* [PROBLEM STATEMENT] Your answer must be the exact lines from the one with "is (349, 320)." to the end of the data, both included, with no pictures.

* [PROVIDED RECORDS]
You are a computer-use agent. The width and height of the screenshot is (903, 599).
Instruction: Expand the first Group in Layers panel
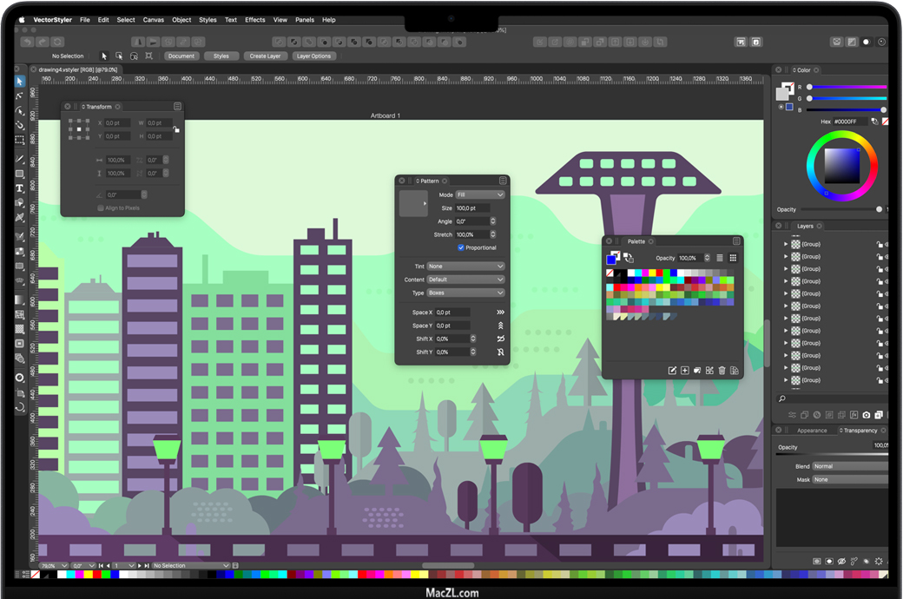(786, 245)
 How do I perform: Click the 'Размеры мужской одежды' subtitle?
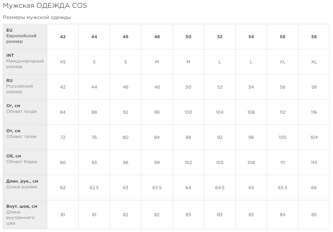[37, 17]
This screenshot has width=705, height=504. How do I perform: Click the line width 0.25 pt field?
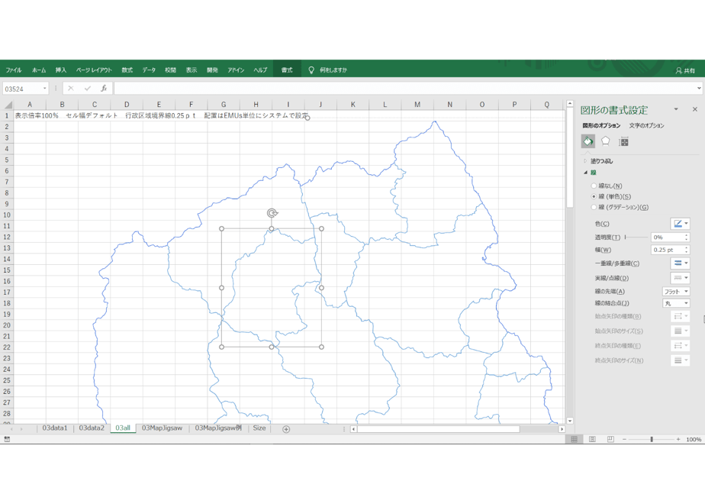[x=667, y=250]
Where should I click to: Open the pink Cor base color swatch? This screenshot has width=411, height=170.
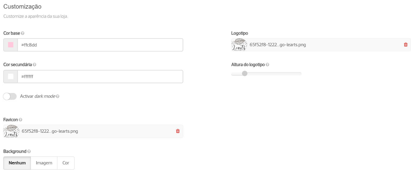[11, 45]
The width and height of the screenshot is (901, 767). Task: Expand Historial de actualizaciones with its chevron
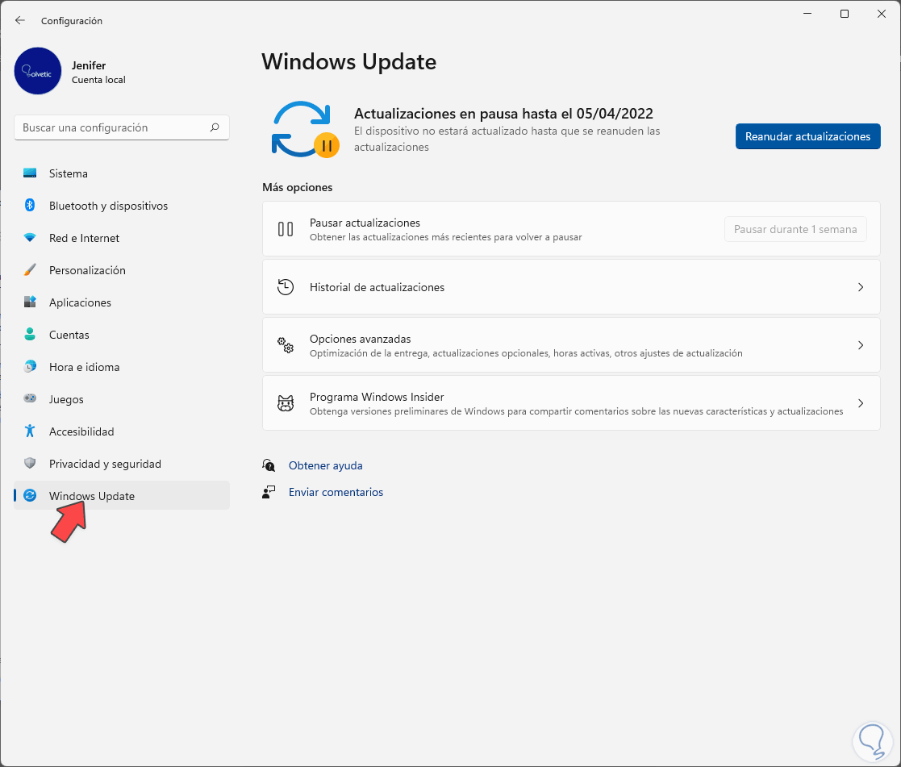pyautogui.click(x=861, y=287)
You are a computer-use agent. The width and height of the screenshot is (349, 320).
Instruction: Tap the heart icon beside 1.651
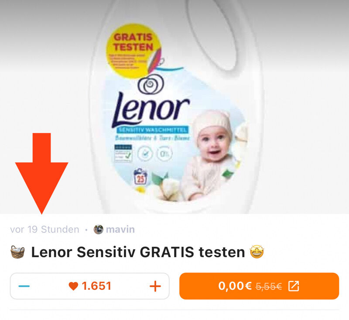point(73,286)
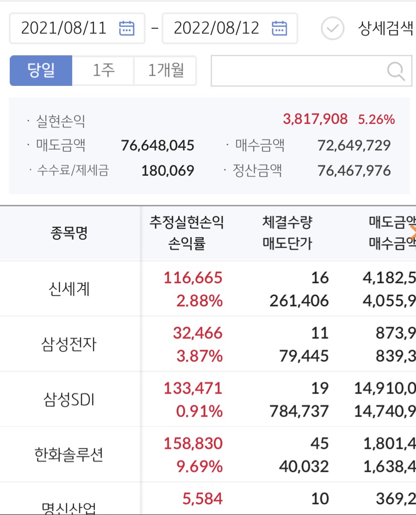This screenshot has height=515, width=416.
Task: Open the end date calendar picker
Action: [x=279, y=28]
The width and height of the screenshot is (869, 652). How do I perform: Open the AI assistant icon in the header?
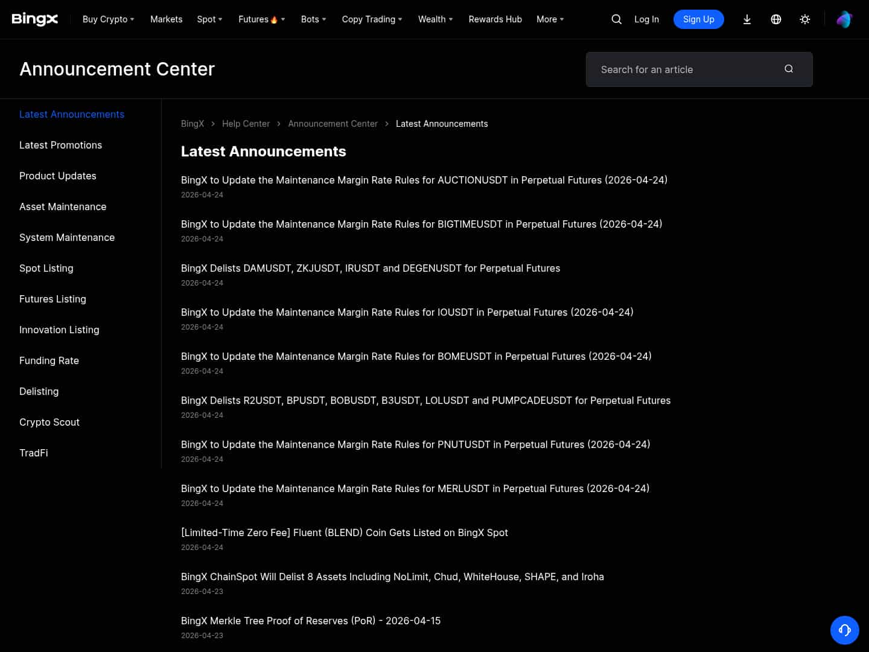coord(844,19)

* [SOLUTION FOR THIS EXERCISE]
You are a computer-use agent. The width and height of the screenshot is (349, 320).
Instruction: Tap the heart icon beside 1.651
point(73,286)
This screenshot has height=515, width=416.
Task: Open the end date calendar picker
Action: [x=279, y=28]
The width and height of the screenshot is (869, 652). How do I perform: Open the AI assistant icon in the header?
coord(844,19)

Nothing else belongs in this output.